PaLM
PaLM copied to clipboard
RuntimeError: No available kernel. Aborting execution.
When I run the inference logic using the following script, I get RuntimeError: No available kernel. Aborting execution.
error:
A100 GPU detected, using flash attention if input tensor is on cuda
0%| | 0/251 [00:00<?, ?it/s]/home/azureuser/PaLM/.venv/lib/python3.8/site-packages/palm_rlhf_pytorch/attention.py:100: UserWarning: Memory efficient kernel not used because: (Triggered internally at ../aten/src/ATen/native/transformers/cuda/sdp_utils.cpp:659.)
out = F.scaled_dot_product_attention(
/home/azureuser/PaLM/.venv/lib/python3.8/site-packages/palm_rlhf_pytorch/attention.py:100: UserWarning: Memory Efficient attention has been runtime disabled. (Triggered internally at ../aten/src/ATen/native/transformers/cuda/sdp_utils.cpp:450.)
out = F.scaled_dot_product_attention(
/home/azureuser/PaLM/.venv/lib/python3.8/site-packages/palm_rlhf_pytorch/attention.py:100: UserWarning: Flash attention kernel not used because: (Triggered internally at ../aten/src/ATen/native/transformers/cuda/sdp_utils.cpp:661.)
out = F.scaled_dot_product_attention(
/home/azureuser/PaLM/.venv/lib/python3.8/site-packages/palm_rlhf_pytorch/attention.py:100: UserWarning: Expected query, key and value to all be of dtype: {Half, BFloat16}. Got Query dtype: float, Key dtype: float, and Value dtype: float instead. (Triggered internally at ../aten/src/ATen/native/transformers/cuda/sdp_utils.cpp:100.)
out = F.scaled_dot_product_attention(
0%| | 0/251 [00:00<?, ?it/s]
Traceback (most recent call last):
... <truncated>
File "/home/azureuser/PaLM/.venv/lib/python3.8/site-packages/palm_rlhf_pytorch/attention.py", line 100, in flash_attn
out = F.scaled_dot_product_attention(
RuntimeError: No available kernel.
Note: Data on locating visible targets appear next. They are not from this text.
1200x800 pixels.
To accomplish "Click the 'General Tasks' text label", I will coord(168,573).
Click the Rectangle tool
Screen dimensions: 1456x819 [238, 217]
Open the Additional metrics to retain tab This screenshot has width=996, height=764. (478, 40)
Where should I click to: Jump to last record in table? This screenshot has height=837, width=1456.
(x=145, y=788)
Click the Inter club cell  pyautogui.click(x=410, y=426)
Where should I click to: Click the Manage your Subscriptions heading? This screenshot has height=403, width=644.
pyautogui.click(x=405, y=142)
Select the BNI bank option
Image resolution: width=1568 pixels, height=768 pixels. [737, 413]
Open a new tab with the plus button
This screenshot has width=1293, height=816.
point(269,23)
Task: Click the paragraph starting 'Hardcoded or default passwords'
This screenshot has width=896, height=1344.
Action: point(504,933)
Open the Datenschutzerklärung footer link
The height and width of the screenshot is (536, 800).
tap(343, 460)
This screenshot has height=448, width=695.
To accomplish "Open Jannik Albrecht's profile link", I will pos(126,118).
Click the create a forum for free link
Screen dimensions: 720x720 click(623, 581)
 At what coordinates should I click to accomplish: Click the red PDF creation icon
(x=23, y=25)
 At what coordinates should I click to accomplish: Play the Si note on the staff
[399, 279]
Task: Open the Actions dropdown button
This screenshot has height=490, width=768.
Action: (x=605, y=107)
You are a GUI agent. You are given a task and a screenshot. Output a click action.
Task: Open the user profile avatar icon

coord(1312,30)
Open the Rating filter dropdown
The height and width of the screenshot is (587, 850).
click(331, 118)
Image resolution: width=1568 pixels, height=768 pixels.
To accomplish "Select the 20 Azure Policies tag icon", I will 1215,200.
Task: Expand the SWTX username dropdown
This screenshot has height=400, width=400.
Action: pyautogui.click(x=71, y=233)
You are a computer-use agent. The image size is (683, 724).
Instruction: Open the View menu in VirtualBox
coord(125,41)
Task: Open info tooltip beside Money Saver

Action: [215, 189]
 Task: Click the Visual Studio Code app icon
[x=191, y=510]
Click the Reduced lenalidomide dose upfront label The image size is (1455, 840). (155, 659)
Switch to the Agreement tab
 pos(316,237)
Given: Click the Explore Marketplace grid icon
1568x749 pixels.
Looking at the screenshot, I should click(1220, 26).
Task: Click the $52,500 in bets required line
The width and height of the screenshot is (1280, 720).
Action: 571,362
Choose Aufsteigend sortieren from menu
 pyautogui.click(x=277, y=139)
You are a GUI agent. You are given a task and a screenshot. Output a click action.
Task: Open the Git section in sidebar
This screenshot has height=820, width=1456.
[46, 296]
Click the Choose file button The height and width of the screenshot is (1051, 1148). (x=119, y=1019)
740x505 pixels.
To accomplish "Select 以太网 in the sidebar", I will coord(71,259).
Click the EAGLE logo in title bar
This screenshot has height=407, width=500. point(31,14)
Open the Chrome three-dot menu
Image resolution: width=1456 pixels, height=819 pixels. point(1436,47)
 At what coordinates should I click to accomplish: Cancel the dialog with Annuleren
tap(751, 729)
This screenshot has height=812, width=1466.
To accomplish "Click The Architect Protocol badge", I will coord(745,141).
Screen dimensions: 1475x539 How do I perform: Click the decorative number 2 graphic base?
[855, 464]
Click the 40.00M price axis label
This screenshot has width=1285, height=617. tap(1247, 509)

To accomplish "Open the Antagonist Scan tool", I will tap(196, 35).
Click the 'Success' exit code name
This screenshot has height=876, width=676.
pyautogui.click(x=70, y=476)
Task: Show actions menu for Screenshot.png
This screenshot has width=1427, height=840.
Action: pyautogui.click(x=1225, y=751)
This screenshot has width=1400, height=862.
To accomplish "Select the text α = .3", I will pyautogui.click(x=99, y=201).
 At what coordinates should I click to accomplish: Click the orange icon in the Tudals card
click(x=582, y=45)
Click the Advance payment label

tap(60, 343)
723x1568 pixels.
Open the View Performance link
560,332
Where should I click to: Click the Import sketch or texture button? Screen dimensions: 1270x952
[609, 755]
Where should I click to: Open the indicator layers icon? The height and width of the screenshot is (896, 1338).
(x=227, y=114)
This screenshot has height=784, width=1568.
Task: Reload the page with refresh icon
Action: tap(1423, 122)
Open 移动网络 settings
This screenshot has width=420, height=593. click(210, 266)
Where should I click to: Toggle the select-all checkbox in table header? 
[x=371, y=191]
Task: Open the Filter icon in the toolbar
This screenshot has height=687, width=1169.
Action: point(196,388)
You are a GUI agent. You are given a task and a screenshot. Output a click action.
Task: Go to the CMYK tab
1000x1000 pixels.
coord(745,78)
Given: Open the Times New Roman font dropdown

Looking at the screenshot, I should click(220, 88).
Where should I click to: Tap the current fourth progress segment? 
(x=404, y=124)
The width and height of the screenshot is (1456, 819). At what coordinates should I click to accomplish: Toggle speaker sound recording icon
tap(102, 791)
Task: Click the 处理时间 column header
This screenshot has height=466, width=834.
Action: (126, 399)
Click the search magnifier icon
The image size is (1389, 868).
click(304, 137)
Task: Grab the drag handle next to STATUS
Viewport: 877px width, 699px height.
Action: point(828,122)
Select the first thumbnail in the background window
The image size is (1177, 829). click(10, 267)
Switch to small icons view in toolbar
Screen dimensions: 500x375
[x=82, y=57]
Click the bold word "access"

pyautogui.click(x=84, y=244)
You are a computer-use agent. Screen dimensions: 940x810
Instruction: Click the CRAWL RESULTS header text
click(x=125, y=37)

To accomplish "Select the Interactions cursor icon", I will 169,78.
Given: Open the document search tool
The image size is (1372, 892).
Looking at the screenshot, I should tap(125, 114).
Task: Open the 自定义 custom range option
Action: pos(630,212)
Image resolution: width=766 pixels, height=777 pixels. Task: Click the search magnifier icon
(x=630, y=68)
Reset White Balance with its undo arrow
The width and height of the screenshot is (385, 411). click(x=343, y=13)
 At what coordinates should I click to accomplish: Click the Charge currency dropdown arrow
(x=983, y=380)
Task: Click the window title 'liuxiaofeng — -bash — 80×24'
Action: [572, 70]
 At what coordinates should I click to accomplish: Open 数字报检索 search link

Aborting execution.
I tried installing the Pytorch nightly version and that did not help:
pip3 install --pre torch torchvision torchaudio --index-url https://download.pytorch.org/whl/nightly/cu121
NVIDIA driver version:
/usr/local/cuda/bin/nvcc --version
nvcc: NVIDIA (R) Cuda compiler driver
Copyright (c) 2005-2020 NVIDIA Corporation
Built on Mon_Oct_12_20:09:46_PDT_2020
Cuda compilation tools, release 11.1, V11.1.105
Build cuda_11.1.TC455_06.29190527_0
PyTorch version:
pip3 show torch
Name: torch
Version: 2.1.0.dev20230618+cu121
Summary: Tensors and Dynamic neural networks in Python with strong GPU acceleration
Home-page: https://pytorch.org/
Author: PyTorch Team
Author-email: [email protected]
License: BSD-3
Location: /home/azureuser/PaLM/.venv/lib/python3.8/site-packages
Requires: filelock, pytorch-triton, sympy, networkx, jinja2, fsspec, typing-extensions
Required-by: torchvision, torchaudio, PaLM-rlhf-pytorch, lion-pytorch, accelerate
Any idea what could cause this?